Déclaration de M. Christian Poncelet, président du Sénat, sur les relations franco-allemandes, la coopération culturelle et linguistique entre la France et l'Allemagne, l'exception culturelle européenne, la construction européenne, l'élargissement de l'Union et les relations internationales, Paris le 22 janvier 2003.

Prononcé le

Intervenant(s) : 

Circonstance : Commémoration du 40ème anniversaire du Traité de l'Elysée au Sénat le 22 janvier 2003

Texte intégral

Monsieur le Président,
Mesdames et Messieurs les Ministres,
Mesdames et Messieurs les membres du Bundesrat,
Mes chers collègues,
Mesdames, Messieurs,
C'est pour moi une joie et un honneur particuliers que de recevoir aujourd'hui dans notre hémicycle, en ce jour du 40ème anniversaire du Traité de l'Elysée, la délégation du Bundesrat, conduite par son Président, notre ami M. Wolfgang BOEHMER.
L'occasion m'est ainsi donnée d'évoquer le triple défi qu'il appartient à l'Allemagne et à la France de relever ensemble :
- d'abord, ressourcer leur couple,
- ensuite, refonder l'Europe,
- enfin, repenser le monde.
Point n'est besoin dans cette enceinte de rappeler combien l'amitié franco-allemande, scellée par le traité de l'Elysée, signé le 22 janvier 1963 par le Chancelier ADENAUER et le Général de GAULLE, a contribué à la construction européenne et, surtout, à la paix sur notre continent, dont l'histoire a si souvent été marquée par la guerre et la violence. Permettez à un homme de ma génération, lorrain de surcroît, de le rappeler pour mieux mesurer le chemin parcouru ensemble, grâce à notre commune détermination.
Car l'histoire des relations franco-allemandes depuis la fin de la deuxième guerre mondiale, et singulièrement depuis le traité de l'Elysée, est avant tout l'histoire d'une communauté de destin, l'histoire d'une cause commune : la réconciliation de deux peuples, mettant fin à une rivalité séculaire, et la création d'une Europe unie et prospère, en paix avec elle-même et avec le monde.

• Données fournies:
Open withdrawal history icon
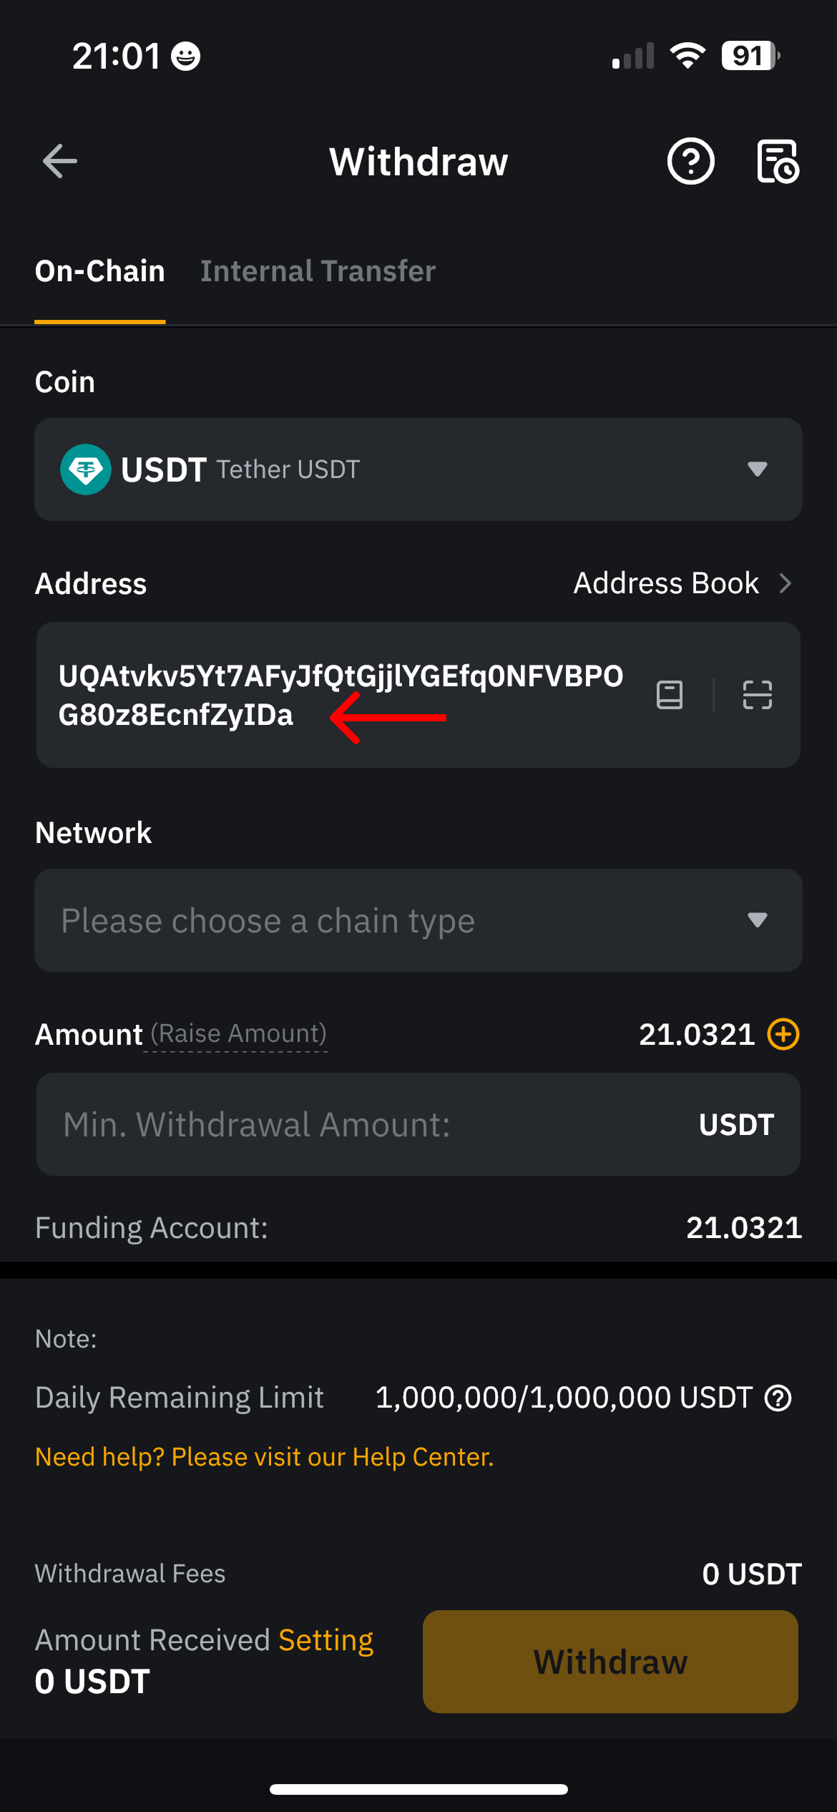 click(x=778, y=161)
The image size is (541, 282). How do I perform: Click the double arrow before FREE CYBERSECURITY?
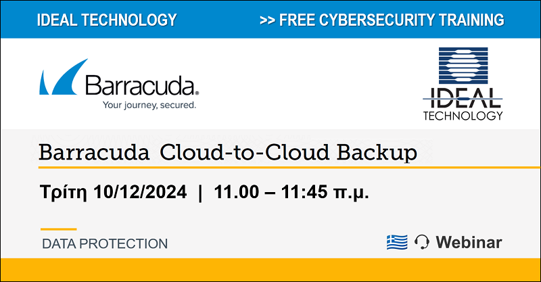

• Consignes de l'exercice: Reproduisez à l'identique l'extrait de la déclaration sur les relations franco-allemandes, en partant de « Circonstance : Commémoration » et en terminant par « repenser le monde. ».

• Réponse complète:
Circonstance : Commémoration du 40ème anniversaire du Traité de l'Elysée au Sénat le 22 janvier 2003

Texte intégral

Monsieur le Président,
Mesdames et Messieurs les Ministres,
Mesdames et Messieurs les membres du Bundesrat,
Mes chers collègues,
Mesdames, Messieurs,
C'est pour moi une joie et un honneur particuliers que de recevoir aujourd'hui dans notre hémicycle, en ce jour du 40ème anniversaire du Traité de l'Elysée, la délégation du Bundesrat, conduite par son Président, notre ami M. Wolfgang BOEHMER.
L'occasion m'est ainsi donnée d'évoquer le triple défi qu'il appartient à l'Allemagne et à la France de relever ensemble :
- d'abord, ressourcer leur couple,
- ensuite, refonder l'Europe,
- enfin, repenser le monde.